Authors and Affiliations: 

Jeremy Biggs, Pond Conservation

Chris Stoate, Game & Wildlife Conservation Trust

Abstract: 

Freshwater ecosystems in farmed landscapes, and the services they provide, are impaired by a wide range of stressors, from excess sediments and nutrients, to pesticides and physical simplification (Moss 2008, Ormerod et al. 2010). Many measures have been proposed to minimise these impacts, from buffer strips and constructed wetlands to river restoration and clean water pond creation, and there is now a large body of data on the effectiveness of such techniques at plot and field scales (e.g. Roni et al. 2008, Kay et al 2009, Pattison and Lane 2012). However, much less is known about the extent to which these measures work at larger scales although such information is vital for protecting freshwater biodiversity and ecosystem services more widely (Verdonschot et al. 2013). Specifically, many measures which show promise at small scale have not yet proved effective at larger scales (e.g. Bernhardt and Palmer 2011, Kay et al 2012). Possible reasons for this are that measures are: (i) more variable in their effectiveness than anticipated, (ii) not applied sufficiently comprehensively or (iii) have inherent flaws e.g. buffer strips are often bypassed by drains under them.

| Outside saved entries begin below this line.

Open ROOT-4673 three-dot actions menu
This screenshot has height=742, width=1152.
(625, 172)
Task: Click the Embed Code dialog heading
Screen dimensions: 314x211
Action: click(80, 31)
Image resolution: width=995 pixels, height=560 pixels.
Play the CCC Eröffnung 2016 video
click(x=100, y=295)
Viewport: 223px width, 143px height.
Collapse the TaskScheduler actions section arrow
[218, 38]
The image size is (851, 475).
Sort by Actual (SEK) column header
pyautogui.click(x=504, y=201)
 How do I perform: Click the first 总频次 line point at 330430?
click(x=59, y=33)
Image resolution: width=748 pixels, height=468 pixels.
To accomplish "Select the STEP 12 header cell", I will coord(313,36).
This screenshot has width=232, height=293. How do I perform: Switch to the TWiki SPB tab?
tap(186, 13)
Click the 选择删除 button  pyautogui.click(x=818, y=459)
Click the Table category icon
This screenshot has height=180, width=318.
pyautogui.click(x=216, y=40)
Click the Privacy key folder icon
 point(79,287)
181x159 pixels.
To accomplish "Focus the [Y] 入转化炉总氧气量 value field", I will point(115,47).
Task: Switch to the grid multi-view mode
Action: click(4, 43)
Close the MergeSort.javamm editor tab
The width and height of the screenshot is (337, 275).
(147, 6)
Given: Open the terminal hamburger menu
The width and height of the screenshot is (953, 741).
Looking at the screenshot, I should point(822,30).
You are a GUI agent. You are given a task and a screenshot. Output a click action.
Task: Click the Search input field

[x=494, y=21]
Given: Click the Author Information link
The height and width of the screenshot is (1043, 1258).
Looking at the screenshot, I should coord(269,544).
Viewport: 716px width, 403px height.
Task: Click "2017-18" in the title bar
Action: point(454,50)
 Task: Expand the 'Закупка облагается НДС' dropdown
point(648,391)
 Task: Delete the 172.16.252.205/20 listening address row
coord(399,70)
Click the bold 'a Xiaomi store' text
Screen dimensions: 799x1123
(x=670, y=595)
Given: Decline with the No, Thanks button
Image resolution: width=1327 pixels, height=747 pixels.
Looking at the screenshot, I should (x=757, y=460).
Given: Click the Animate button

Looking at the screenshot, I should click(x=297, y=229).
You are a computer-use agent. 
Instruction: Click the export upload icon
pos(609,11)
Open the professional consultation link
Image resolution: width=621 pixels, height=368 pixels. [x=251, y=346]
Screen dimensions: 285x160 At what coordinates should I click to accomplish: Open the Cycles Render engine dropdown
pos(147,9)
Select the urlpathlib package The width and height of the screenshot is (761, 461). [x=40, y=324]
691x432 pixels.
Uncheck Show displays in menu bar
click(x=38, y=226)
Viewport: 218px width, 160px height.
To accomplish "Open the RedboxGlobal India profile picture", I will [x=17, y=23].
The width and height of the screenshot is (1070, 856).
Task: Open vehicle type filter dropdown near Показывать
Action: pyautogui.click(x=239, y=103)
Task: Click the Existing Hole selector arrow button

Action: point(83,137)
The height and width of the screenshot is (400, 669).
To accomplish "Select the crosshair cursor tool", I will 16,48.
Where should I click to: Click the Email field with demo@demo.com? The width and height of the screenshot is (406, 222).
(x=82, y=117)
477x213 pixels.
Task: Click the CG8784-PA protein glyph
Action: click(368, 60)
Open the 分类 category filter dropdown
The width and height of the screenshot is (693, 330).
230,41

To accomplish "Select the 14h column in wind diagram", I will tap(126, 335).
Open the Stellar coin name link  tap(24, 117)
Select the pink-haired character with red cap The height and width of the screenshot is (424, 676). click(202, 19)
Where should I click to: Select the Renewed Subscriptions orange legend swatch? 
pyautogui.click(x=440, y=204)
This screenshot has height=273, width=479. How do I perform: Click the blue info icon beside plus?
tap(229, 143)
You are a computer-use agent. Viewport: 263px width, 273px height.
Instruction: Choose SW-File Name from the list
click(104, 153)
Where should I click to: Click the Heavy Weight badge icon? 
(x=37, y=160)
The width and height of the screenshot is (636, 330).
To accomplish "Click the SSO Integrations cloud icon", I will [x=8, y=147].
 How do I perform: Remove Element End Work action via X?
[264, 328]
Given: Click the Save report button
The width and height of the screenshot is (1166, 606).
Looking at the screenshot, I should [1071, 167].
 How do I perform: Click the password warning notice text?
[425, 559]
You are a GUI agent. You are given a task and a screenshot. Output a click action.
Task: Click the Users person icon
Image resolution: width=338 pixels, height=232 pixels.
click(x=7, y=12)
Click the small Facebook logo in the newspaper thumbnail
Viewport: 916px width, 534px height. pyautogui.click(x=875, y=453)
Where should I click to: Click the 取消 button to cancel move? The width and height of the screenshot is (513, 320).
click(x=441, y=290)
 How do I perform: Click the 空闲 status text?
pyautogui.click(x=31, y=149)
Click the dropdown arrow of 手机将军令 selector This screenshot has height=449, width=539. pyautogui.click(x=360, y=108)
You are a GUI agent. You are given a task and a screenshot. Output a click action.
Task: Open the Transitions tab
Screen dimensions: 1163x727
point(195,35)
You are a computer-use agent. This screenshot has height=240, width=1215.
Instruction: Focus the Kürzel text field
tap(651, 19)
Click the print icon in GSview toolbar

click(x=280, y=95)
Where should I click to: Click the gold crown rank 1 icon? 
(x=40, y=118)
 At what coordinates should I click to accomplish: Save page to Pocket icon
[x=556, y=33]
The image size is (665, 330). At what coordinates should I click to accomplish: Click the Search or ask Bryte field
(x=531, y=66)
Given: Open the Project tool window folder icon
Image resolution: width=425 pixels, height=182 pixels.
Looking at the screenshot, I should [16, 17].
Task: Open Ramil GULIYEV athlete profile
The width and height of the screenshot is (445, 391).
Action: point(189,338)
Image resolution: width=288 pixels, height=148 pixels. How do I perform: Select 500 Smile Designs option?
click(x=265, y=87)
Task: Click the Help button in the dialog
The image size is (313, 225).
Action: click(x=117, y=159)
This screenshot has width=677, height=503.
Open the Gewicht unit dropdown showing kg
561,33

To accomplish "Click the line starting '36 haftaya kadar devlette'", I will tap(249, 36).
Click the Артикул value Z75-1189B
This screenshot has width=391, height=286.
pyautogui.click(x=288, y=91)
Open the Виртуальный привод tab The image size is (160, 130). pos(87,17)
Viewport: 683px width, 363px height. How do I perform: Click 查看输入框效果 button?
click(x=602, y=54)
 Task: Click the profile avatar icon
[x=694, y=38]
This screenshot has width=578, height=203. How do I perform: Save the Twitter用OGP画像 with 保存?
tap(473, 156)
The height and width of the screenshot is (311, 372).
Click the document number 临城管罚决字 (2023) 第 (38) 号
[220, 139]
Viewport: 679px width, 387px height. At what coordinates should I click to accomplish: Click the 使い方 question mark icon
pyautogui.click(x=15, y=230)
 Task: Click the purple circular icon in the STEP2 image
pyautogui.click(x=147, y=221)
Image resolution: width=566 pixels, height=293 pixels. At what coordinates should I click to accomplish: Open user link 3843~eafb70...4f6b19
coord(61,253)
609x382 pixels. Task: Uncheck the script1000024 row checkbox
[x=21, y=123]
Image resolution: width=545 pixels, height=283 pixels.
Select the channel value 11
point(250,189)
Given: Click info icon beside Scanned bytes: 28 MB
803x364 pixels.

To provide data on the landscape scale effectiveness of measures intended to protect freshwaters, Pond Conservation and the Game & Wildlife Conservation Trust have established the ‘Water Friendly Farming’ research demonstration project. The aim of the project is to assess whether measurable improvements to freshwater biodiversity and ecosystem services can be detected when a full range of mitigation and enhancement measures are applied at a landscape scale, and as comprehensively as possible, in the farmed environment. The project therefore aims to provide a ‘reality check’ on the overall effectiveness of measures now being used in many areas.

The project uses a BACI design with three catchments, each of approximately 10 km2 in area, and including ponds, streams and ditches. Located in a typical lowland farming landscape in the English Midlands, a fundamental feature of the project is its extensive baseline, with three years pre-works monitoring (Fig 1). One catchment is a control with no measures applied, the second has only water resource protection measures (e.g. constructed wetlands, interceptions ponds) and the third has water resource measures plus habitat enhancement and creation techniques.

The paper will present the results of the baseline establishment phase including the first data describing between-year changes in the water quality and biodiversity of all waterbody types in a landscape (i.e. streams, ponds, ditches). Results also provide some of the first data on the full extent of water pollution in farmed landscapes, with around 95% of all surface waters impaired, and further confirm the exceptional importance of small waterbodies in terms of their biodiversity value in the agricultural landscape, with 85% of freshwater wetland plant species occurring in ponds (Fig 2).